Finally, commodity revenue decreased 50 basis points. The decrease in commodity sales primarily relates to the decrease in recycled commodity prices. Average commodity prices for all materials at our recycling facilities decreased 16% to an average price of $95 per tonne in the fourth quarter from $113 per tonne in the prior year.
Excluding glass and organics average commodity prices decreased 14% to an average price of $108 per tonne in the fourth quarter from a $126 per tonne in the prior year. We believe excluding glass and organics is a better way to report average commodity prices, since they are low value waste streams and can skew the average price per tonne.
Our sensitivity to changing commodity prices has always excluded the impact from glass and organics. Again I want to remind you that a $10 per tonne move in recycling commodity prices results a $0.03 annual EPS impact. On our Web site we posted the three year history of average commodity prices including and excluding glass and organics.
Fourth quarter total recycling volume of 648,000 tonnes, represents the increase of approximately 14% from the prior year. Excluding acquisitions, volumes were up approximately 3%. Cost of goods sold for recycled commodities was relatively flat with the prior year. Now I will discuss changes in margin.
Fourth quarter adjusted EBITDA margin was 27.2%, which was down 80 basis points from the prior year. The change included a 50 basis point increase in SG&A expenses, primarily due to higher levels of incentive compensation and investments and initiatives. And a 30 basis point decline in EBITDA margin from lower recycle commodity prices.

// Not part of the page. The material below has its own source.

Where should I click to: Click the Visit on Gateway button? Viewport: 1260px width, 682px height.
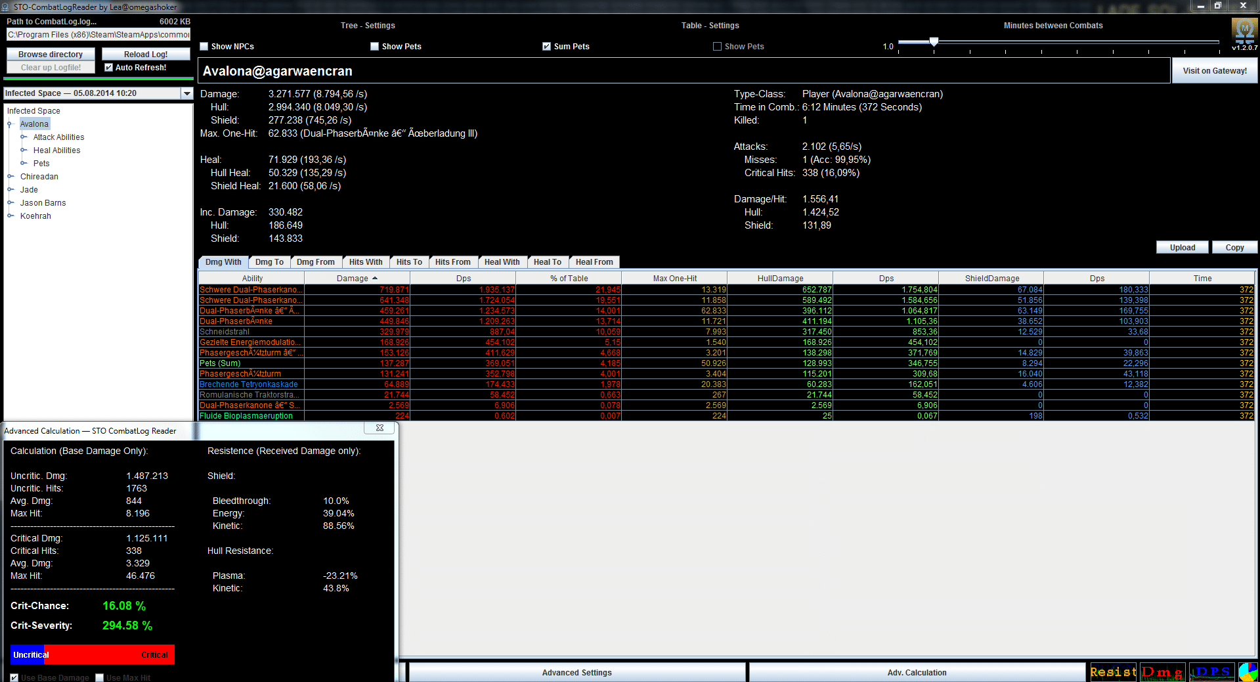coord(1215,71)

With respect to higher SG&A costs, the increased incentive compensation expense was due to financial outperformance during 2015. I also want to remind you that we expect the cost savings from the realignment to offset the investments in initiatives beginning in Q1, 2016.
On a full year basis EBITDA margin was 28.1%, an improvement of 10 basis points over the prior year.

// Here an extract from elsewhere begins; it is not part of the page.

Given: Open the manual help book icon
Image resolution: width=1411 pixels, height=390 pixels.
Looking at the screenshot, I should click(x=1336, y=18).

Margin expansion in the Solid Waste business of 90 basis points primarily due to lower fuel costs and pricing in excess of cost inflation, which partially offset by the impact of acquisition of 40 basis points and lower recycled commodity prices of 40 basis points, when looking at individual cost line items as a percentage of revenue, there is an impact from the decrease in fuel recovery fees and the sale of recycled commodity revenue.
For example, the 2.2% decline in these revenues resulted in increases in labor expense of 40 basis points and repairs and maintenance expense of 20 basis points. I want to remind you that we provide a detailed schedule of cost of operations and SG&A expenses in our 8-K filing.
Fourth quarter 2015 interest expense was $93 million, which includes $12 million of non-cash amortization. Our effective tax rate was 34.3% in the fourth quarter and 37.2% for the year. In 2016, we expect to return to our statutory effective tax rate of approximately 39.5%. The increase in our tax rate resulted in $0.08 EPS headwind in 2016.
Full year adjusted free cash flow was $813 million. This performance includes a cash tax benefit from the extension of bonus depreciation of approximately $65 million. We expect bonus depreciation will provide a cash tax benefit of $30 million in 2016 resulting in a $35 million year-over-year cash tax headwind. Now I will turn the call back to Don..
Thanks, Chuck. Before I open the call up for questions, I will provide our 2016 financial guidance. We expect adjusted earnings per share to be in a range of $2.13 to $2.17, which is consistent with the preliminary outlook we provided last October. This continues to demonstrate the stability and predictability of our business.
Our expected performance represents high single-digit earnings growth after excluding the $0.08 headwind from the increase in our effective tax rate. We anticipate adjusted free cash flow to be in a range of 820 million to 840 million, which was upwardly revised from our preliminary outlook due to the extension of bonus depreciation.
This performance represents mid to high single-digit growth after excluding the change in cash taxes. We expect annual revenue growth of 2.5% to 3%, which includes average yield of approximately 2%. We believe this level of pricing is strong given the 30 basis point headwind from lowest CPI-based presets.
Volume growth in a range of 1.5% to 1%, we expect our volume trajectory to be relatively consistent with our full year 2015 performance, with the exception of residential due to known contract losses. Residential volumes are expected to be slightly negative.
Contribution from acquisitions of 1%, this relates primarily to tuck-in acquisitions and the rollover impact from 2015 transactions. And a decline in fuel recovery fees of 1%, due to lower diesel prices. We anticipate an EBITDA margin of approximately 28.5%. This represents 40 basis points of margin expansion over our 2015 performance.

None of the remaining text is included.